ティモ・グロックがマルシアを離れてDTMに参戦というニュースが突然飛び込んできました。真相がどこまで明らかになるか分かりませんが、要はプロフェッショナルなドライバーとしての線引きをどこでするかということだったのではないかと思います。
彼にしろコバライネンにしろ、新規参戦チームの立ち上げに貢献してきて、その働きに対してチームも年間数億円というサラリーを払ってきたわけです。もちろん上位への飛躍という夢もあったでしょうが、それが現実的ではなくても充分な収入を得て走るのはプロのドライバーとしてあるべき姿です。
しかし2013年のF1ではそれが難しくなりました。

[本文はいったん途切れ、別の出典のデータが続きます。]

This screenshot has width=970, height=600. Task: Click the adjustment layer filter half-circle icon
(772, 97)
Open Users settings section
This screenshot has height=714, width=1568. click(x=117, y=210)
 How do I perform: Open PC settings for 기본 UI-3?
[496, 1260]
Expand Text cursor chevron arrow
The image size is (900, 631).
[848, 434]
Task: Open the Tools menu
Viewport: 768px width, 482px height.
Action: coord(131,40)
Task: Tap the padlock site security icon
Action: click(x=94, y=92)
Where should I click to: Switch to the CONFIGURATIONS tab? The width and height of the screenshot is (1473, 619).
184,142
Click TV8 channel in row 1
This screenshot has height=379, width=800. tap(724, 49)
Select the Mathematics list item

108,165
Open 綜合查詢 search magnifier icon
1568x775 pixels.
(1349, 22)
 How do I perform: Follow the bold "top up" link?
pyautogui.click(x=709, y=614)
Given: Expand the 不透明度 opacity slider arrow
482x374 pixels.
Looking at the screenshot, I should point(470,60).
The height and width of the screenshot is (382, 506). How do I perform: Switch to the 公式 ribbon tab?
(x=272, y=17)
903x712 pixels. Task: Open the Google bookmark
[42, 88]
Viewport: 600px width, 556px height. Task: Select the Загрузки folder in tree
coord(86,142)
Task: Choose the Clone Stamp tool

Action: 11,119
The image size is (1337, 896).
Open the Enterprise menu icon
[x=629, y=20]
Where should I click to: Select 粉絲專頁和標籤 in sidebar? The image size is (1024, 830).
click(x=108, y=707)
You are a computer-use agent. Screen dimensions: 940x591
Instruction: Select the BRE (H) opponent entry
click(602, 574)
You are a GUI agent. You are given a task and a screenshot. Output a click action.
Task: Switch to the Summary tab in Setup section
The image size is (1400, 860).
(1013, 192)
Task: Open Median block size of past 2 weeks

現状から推し量るに、おそらく契約は残っていたものの、チームからはサラリーが支払えないという状況になったのでしょう。
そこでどうするか。サラリーはなくてもF1という世界にしがみつくか。それともサラリーがもらえる他の仕事を選ぶか。
F1ドライバーという肩書きは名誉なことです。しかし、上位争いができるならともかく、その可能性が限りなく低い状況で走って、なおかつ収入がないのでは仕方ありません。それよりも、仮にDTMのメーカーやチーム(BMWだそうですが)からサラリー付きのオファーがあったのなら、プロのドライバーとしてそちらを選ぶのも当然の決断です。
そもそも、プロのドライバーというのはチームからサラリーをもらってドライブするものです。元F1ドライバーとなれば、他の世界選手権クラスのチームからのオファーも寄せられます。F1にこだわるのか、それともプロのドライバーとしてあるべき姿に落ち着くのか。それは各個人の考え方次第でしょう。
いずれにしても、どんなドライバーでもそれを決断しなければならない時は訪れます。自らF1を去るというのなら、ティモはそれを決断したということでしょう。